Problem =>
Reproduce the lines below exactly, from the one containing "This screenshot has height=166, width=232." through the one containing "Task: Click the", both included. Leave out any pictures.

Material provided =>
========================================
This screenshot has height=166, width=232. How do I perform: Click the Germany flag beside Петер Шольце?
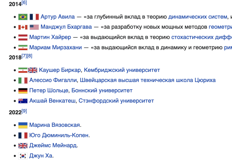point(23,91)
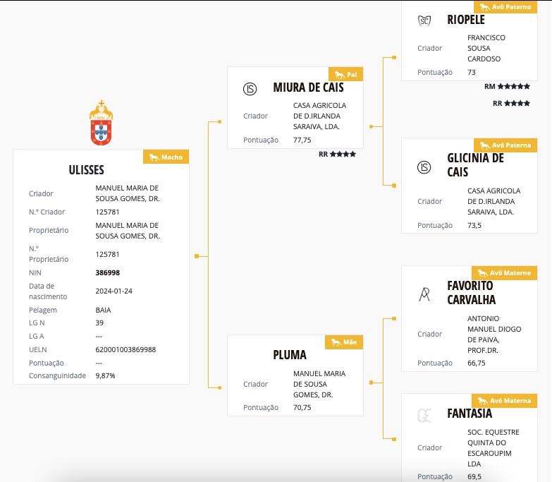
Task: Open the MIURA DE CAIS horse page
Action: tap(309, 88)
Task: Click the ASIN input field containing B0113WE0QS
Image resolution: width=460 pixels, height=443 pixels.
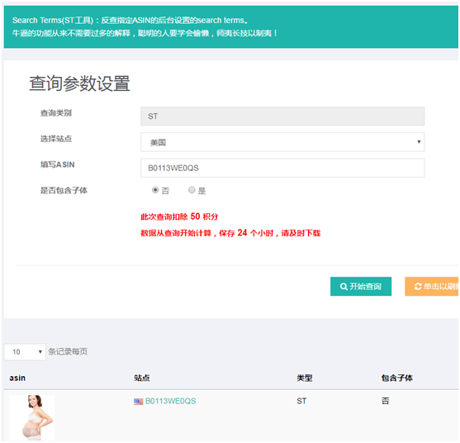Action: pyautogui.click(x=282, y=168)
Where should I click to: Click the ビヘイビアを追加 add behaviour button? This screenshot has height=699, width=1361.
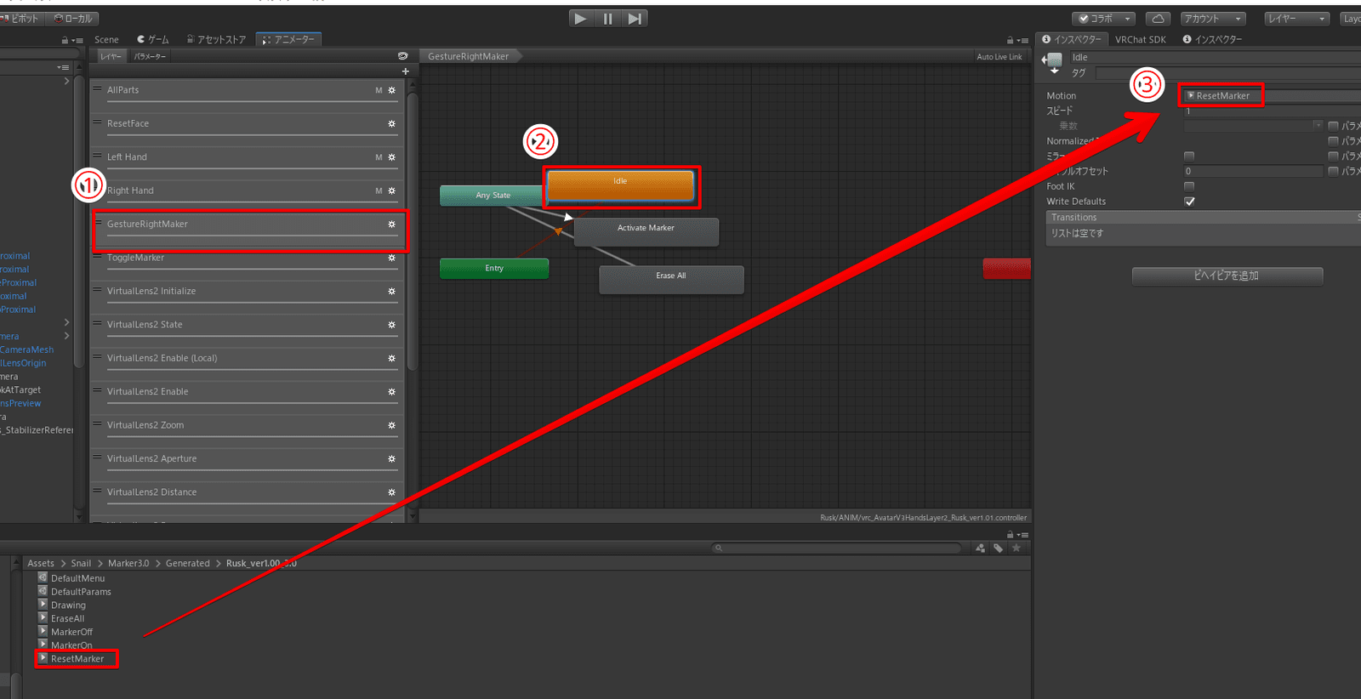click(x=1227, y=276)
========================================
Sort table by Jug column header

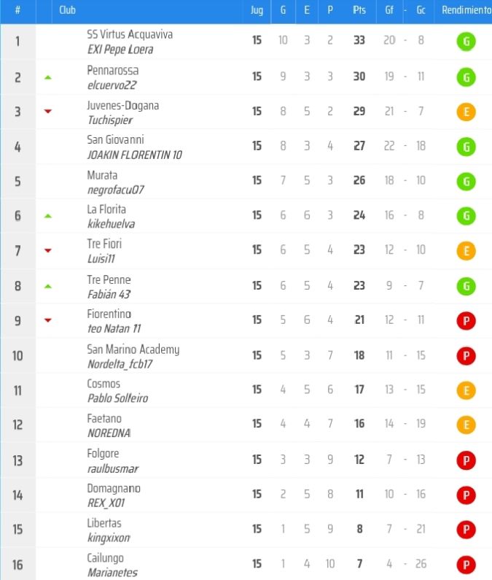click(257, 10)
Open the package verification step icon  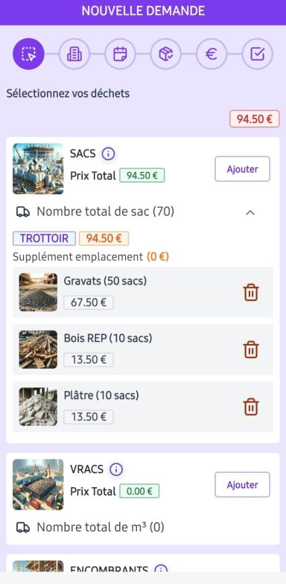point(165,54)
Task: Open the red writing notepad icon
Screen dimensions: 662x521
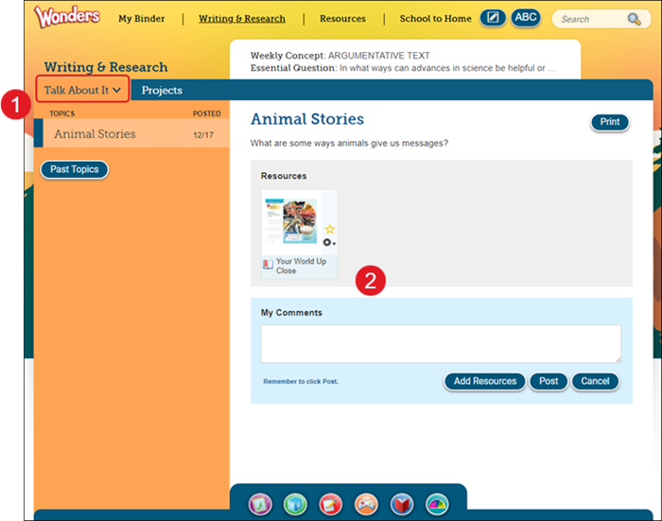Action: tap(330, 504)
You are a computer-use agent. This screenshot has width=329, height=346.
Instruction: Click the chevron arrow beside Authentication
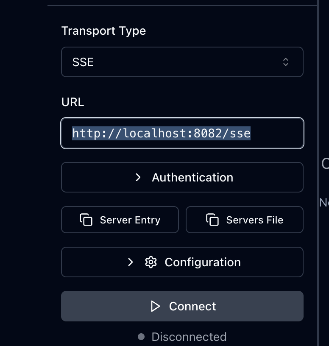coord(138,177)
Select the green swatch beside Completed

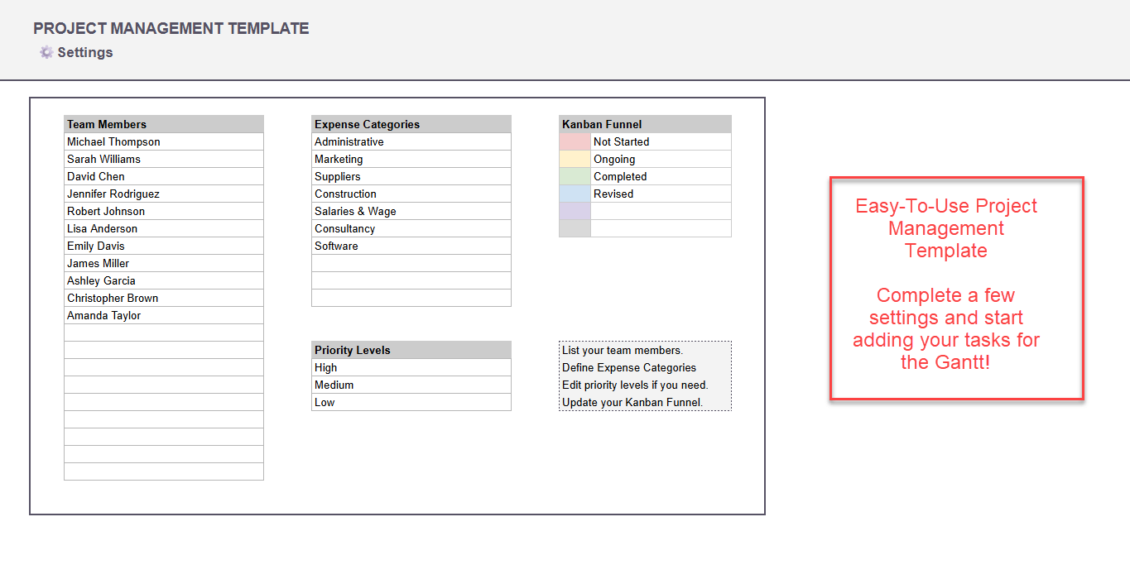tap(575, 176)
========================================
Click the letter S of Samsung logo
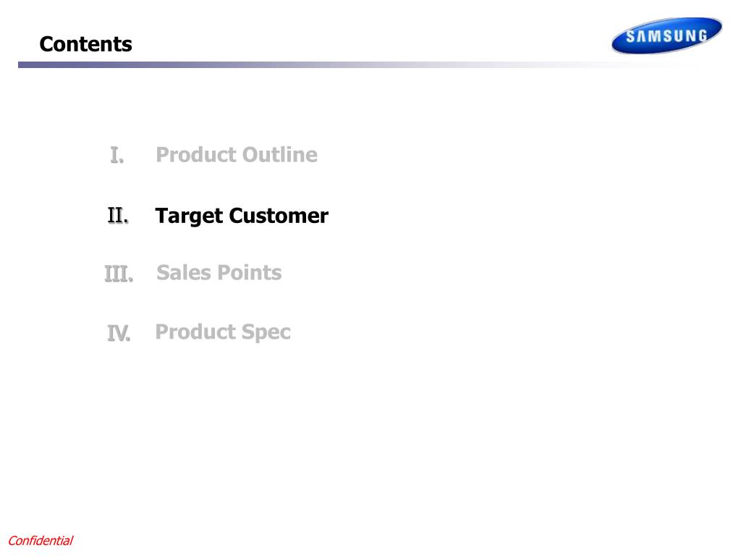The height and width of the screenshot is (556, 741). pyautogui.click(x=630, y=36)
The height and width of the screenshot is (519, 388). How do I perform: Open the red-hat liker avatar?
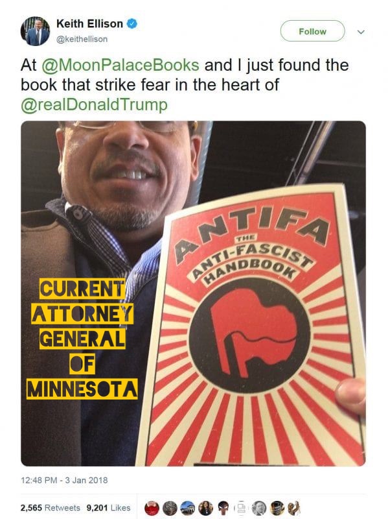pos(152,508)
========================================
Exercise output =>
This screenshot has height=166, width=232. How do I perform: Click the Germany flag beside Петер Шольце?
point(23,91)
Task: Open the MIURA DE CAIS horse page
Action: tap(309, 88)
Task: Click the ASIN input field containing B0113WE0QS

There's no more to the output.